Interest in pawn shops has been piqued by the cable television show "Pawn Stars" about a large Las Vegas-based pawning enterprise. But the space has also been discovered by great numbers of bargain- and treasure-seeking millennials frequenting their local pawn brokers, making it natural, and overdue, for the stores to cater to customers online, according to PawnGuru co-founder Jordan Birnholtz.
Pawn shops offer benefits to both buyers and sellers, he said. Their proprietors only buy merchandise in working order and buyers can check out the merchandise for themselves, so shoppers can feel more confident about the value of their purchase than when they buy online. And they can walk out with their find, without waiting or paying for shipping. The site works to facilitate deals between buyers and sellers, determine the value of an item and provide contact information and up-to-date product information about items for sale at nearby shops.
But Birnholtz insists that these shops have value beyond win/win retail.
"Pawn Friday will be an awesome shopping event for consumers looking for great deals, but it’s purpose is much larger than that," he said in a statement emailed to Retail Dive. "Our goal is also to raise awareness about the role pawn shops play in the lives of the 30 million Americans who regularly rely on them."

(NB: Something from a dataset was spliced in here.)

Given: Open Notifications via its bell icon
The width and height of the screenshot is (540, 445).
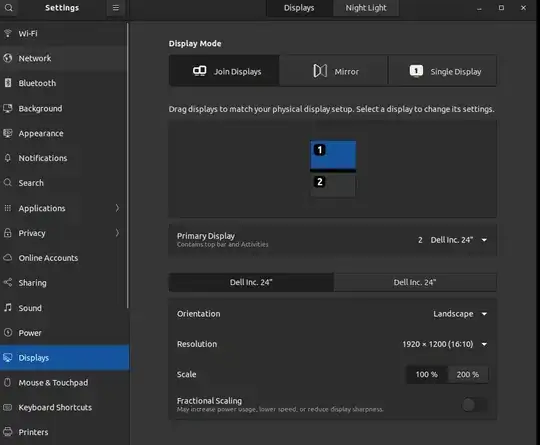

The event also speaks to the enduring popularity of special shopping days like Black Friday, which is expected to draw a record number of online shoppers and be composed of nearly 50% millennials and Gen Zers. While some skeptics remain, saying that Black Friday is losing popularity to Cyber Monday, others claim that Black Friday shoppers will be spending more than ever. Either way, this move could signal the entrance of more non-traditional retailers looking for a slice of the sales.